*** Opening PROVIDED MATERIAL ***

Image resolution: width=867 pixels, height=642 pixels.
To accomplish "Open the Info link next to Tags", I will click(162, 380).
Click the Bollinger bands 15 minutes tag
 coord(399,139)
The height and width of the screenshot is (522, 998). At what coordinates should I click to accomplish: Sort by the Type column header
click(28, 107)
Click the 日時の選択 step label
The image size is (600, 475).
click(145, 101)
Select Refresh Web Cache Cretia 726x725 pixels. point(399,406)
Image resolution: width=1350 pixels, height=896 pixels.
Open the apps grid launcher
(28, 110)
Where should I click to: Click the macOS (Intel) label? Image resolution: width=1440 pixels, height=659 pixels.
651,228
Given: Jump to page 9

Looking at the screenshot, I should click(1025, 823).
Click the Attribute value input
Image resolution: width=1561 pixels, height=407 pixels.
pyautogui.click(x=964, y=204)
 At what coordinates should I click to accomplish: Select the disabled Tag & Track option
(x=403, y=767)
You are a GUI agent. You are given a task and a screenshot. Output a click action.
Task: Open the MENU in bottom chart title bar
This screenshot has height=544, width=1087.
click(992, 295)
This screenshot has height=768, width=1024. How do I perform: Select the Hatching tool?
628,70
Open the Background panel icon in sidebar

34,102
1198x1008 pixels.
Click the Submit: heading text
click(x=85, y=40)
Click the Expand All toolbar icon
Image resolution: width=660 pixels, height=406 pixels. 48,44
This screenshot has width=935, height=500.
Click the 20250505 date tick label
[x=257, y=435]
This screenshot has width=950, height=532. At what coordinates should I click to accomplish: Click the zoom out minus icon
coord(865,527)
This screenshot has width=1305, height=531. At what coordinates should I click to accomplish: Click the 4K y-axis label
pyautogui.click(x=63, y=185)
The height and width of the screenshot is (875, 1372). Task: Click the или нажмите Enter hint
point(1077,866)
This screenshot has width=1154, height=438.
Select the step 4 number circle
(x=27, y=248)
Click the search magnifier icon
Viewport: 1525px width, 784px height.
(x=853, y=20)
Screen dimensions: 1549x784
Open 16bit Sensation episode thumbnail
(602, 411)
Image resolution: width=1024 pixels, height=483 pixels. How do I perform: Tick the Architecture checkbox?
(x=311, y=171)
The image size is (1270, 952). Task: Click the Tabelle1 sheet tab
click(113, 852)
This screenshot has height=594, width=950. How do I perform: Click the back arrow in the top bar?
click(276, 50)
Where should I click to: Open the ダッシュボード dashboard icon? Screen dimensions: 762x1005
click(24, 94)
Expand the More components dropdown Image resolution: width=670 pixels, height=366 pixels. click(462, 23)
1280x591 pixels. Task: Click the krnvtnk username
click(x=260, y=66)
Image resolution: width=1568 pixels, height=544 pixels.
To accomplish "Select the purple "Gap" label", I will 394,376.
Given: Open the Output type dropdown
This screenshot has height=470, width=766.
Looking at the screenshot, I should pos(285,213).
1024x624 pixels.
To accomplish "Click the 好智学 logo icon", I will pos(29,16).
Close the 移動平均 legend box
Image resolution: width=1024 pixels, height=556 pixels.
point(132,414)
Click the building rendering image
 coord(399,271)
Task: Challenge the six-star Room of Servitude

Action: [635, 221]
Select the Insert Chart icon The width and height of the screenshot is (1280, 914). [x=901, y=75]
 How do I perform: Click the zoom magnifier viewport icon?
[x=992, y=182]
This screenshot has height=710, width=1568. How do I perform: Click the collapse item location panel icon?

*** Closing PROVIDED MATERIAL ***

- DIRECTIONS FOR THIS TASK:
Identify each line in the records above containing the word "Output"; copy those lines.

- EXPECTED ANSWER:
You are a GUI agent. You are given a task and a screenshot. Output a click action.
Given: Open the Output type dropdown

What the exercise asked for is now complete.